== Information given

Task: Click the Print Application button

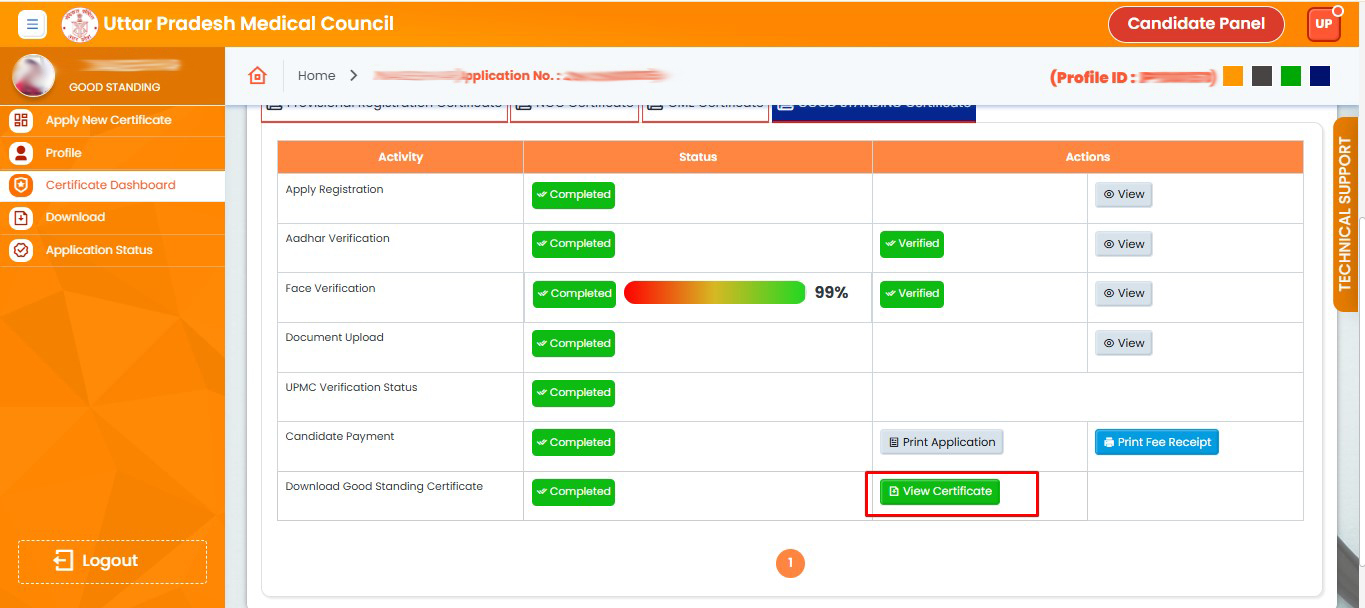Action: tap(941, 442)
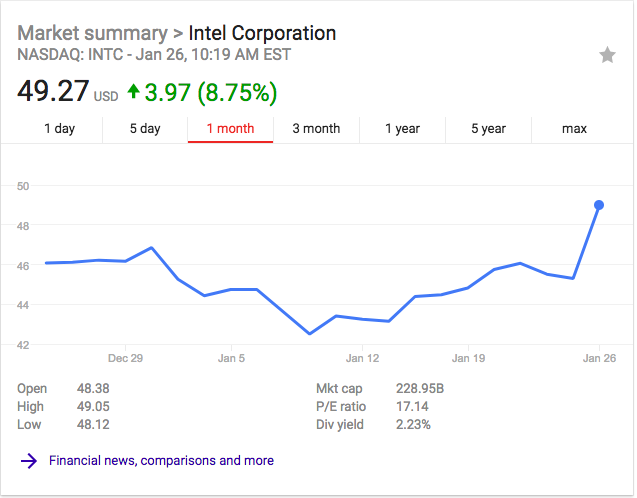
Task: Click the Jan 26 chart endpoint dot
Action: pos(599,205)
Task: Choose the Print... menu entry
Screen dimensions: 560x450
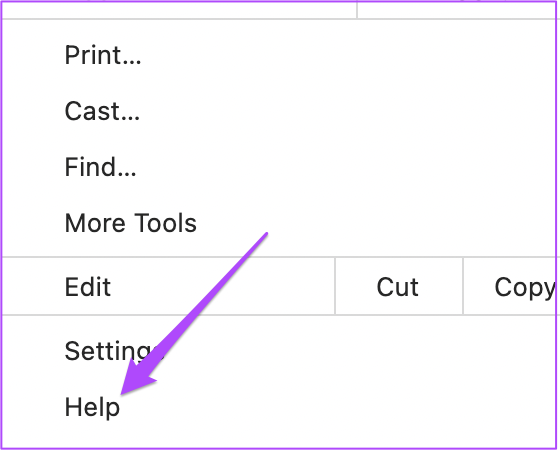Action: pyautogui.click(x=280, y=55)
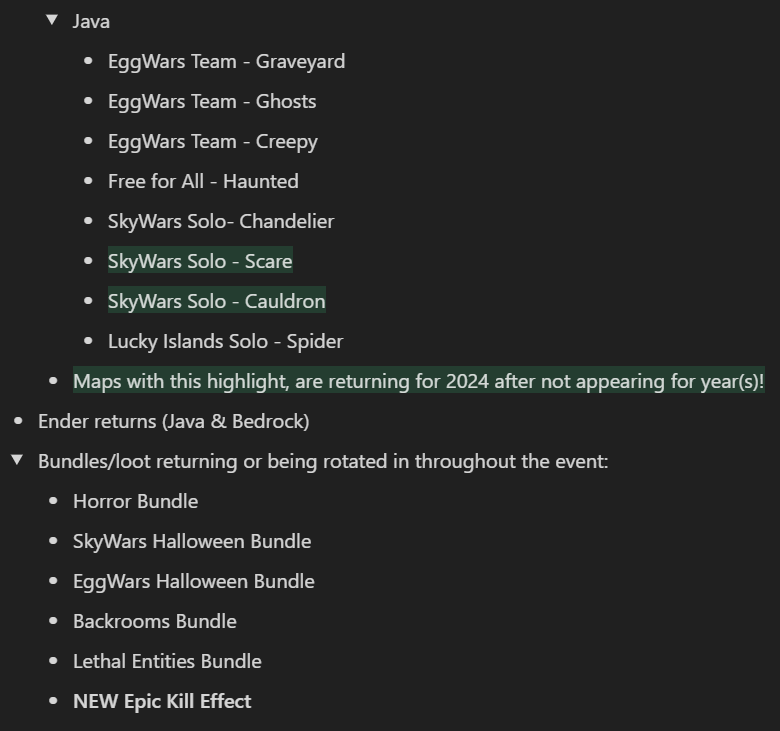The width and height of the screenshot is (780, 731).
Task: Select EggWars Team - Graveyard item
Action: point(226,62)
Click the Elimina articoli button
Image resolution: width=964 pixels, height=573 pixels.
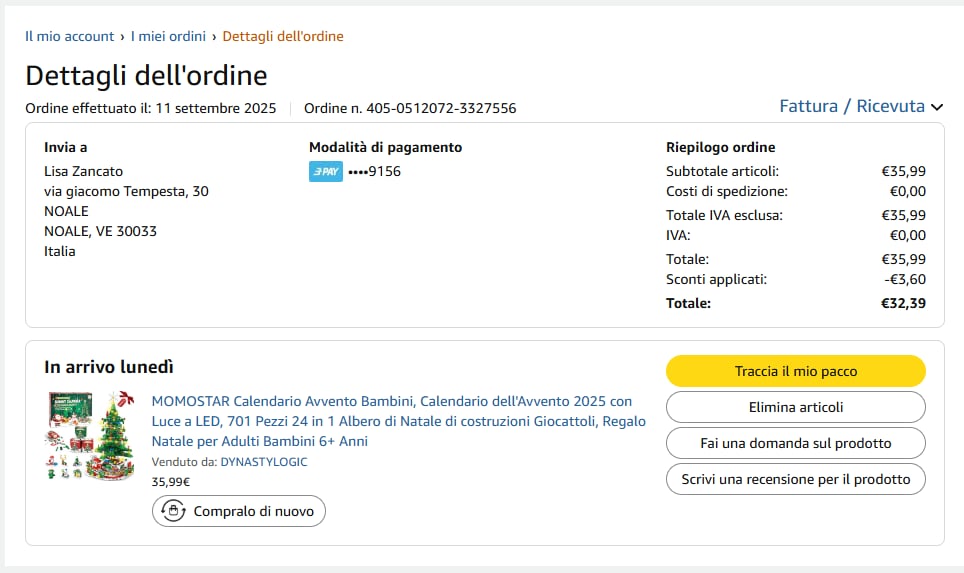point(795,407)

====

▶ [Aim of the task]
Omit the pictures and reproduce the records above exactly.

▶ [Response area]
Task: Click the Print Application button

Action: tap(941, 442)
Task: Click the Jan 26 chart endpoint dot
Action: pos(599,205)
Task: Choose the Print... menu entry
Screen dimensions: 560x450
Action: pyautogui.click(x=280, y=55)
The width and height of the screenshot is (780, 731).
Task: Select EggWars Team - Graveyard item
Action: point(226,62)
Click the Elimina articoli button
Image resolution: width=964 pixels, height=573 pixels.
point(795,407)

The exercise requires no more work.